Padre Gaspare, o jovem discípulo de São Luís Orione
Gaspare Goggi nasceu em 1877, encontrou São Luís Orione aos
15 anos e se tornou um de seus mais próximos colaboradores na nascente Pequena
Obra da Divina Providência. Sacerdote aos 26 anos, distinguiu-se como confessor
muito procurado e como guia espiritual em Roma, onde serviu como reitor da
igreja de Sant’Anna dei Palafrenieri. Mesmo de saúde frágil, dedicou-se
incansavelmente aos pobres e aos peregrinos. Morreu em 1908, aos 31 anos, já
reconhecido como “pequeno santo” pelos fiéis.

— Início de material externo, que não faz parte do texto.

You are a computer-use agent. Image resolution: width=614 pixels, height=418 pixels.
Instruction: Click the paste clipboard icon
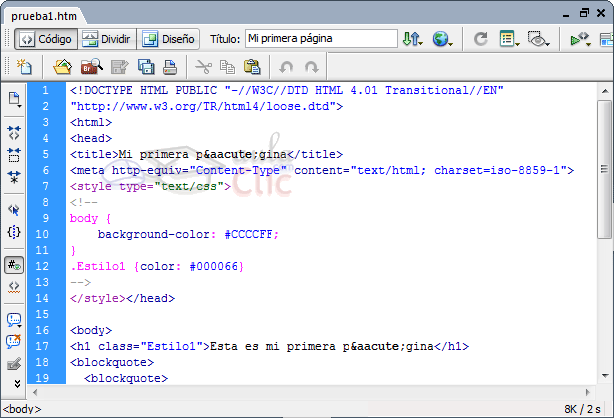[x=252, y=68]
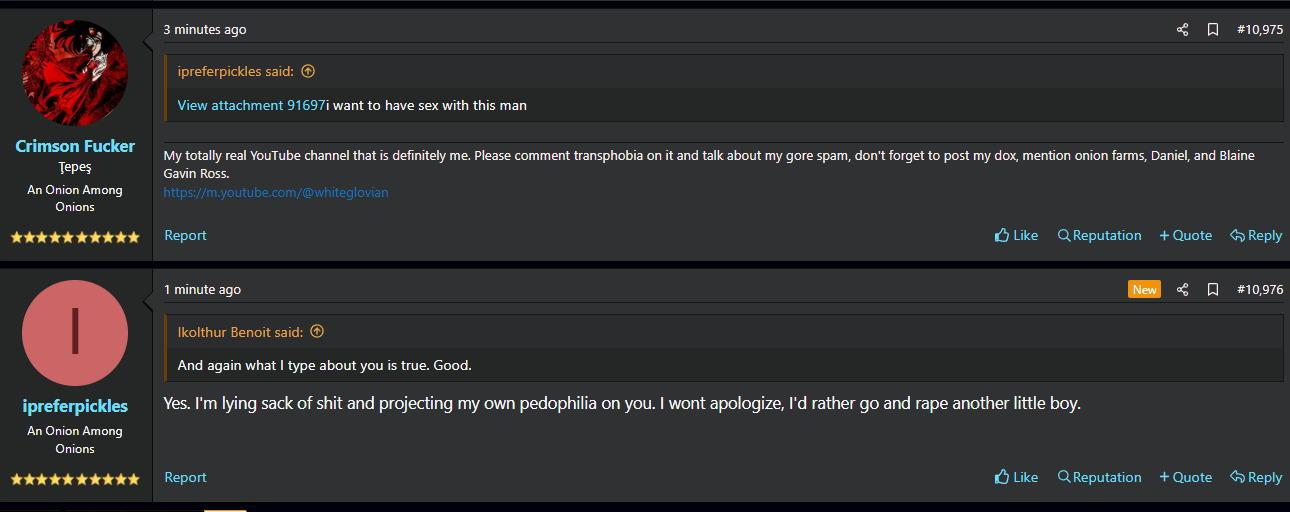Image resolution: width=1290 pixels, height=512 pixels.
Task: Add post #10,976 to multi-quote
Action: [x=1185, y=478]
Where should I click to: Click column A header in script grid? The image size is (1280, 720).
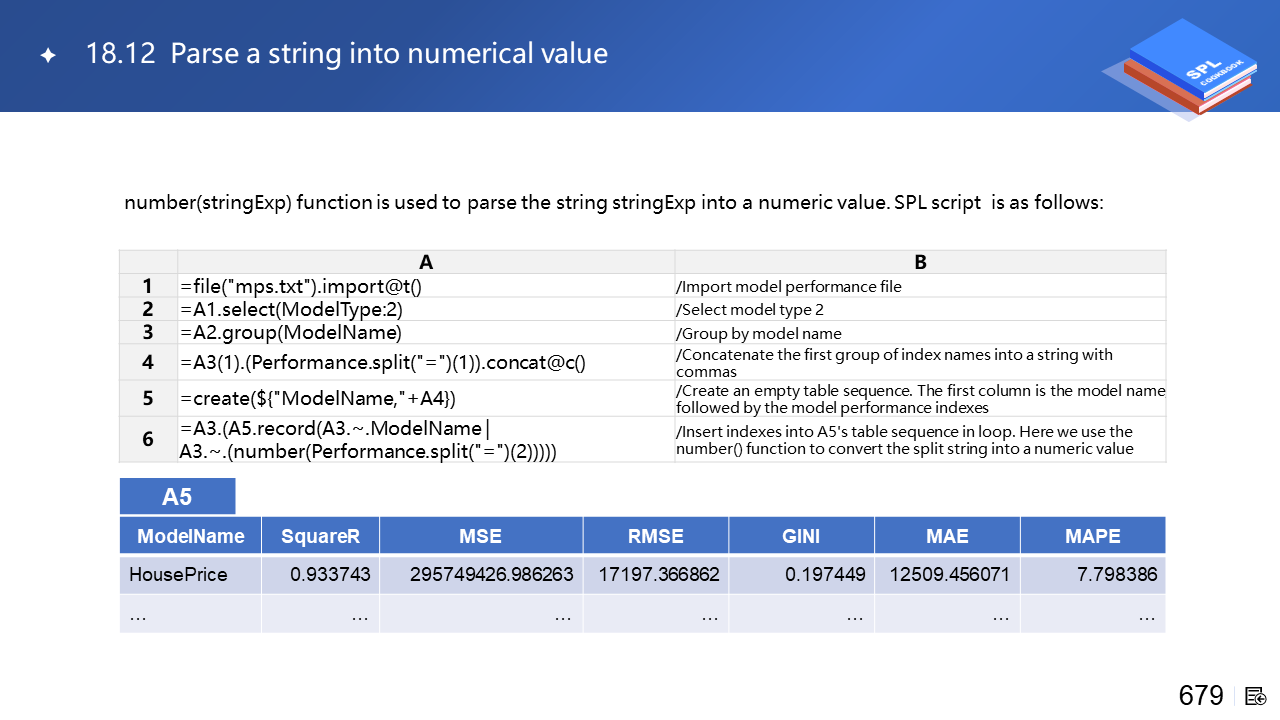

Irmã Maria do Sagrado Coração: médica australiana e
missionária na Índia
Nascida em 1887, Maria Glowrey formou-se em medicina na
Austrália e, inspirada por modelos femininos de missão e cuidado, mudou-se para
a Índia em 1920, onde professou votos na Sociedade de Jesus, Maria e José,
tornando-se irmã Maria do Sagrado Coração. Atendeu mulheres e crianças em
contexto de extrema pobreza e desenvolveu um vasto apostolado médico, fundando
instituições, formando profissionais e promovendo a ética cristã na saúde.
Criou em 1943 a Catholic Health Association of India, hoje uma das maiores
redes católicas de assistência médica do mundo. Morreu em 1957, deixando um
legado marcante de serviço e evangelização.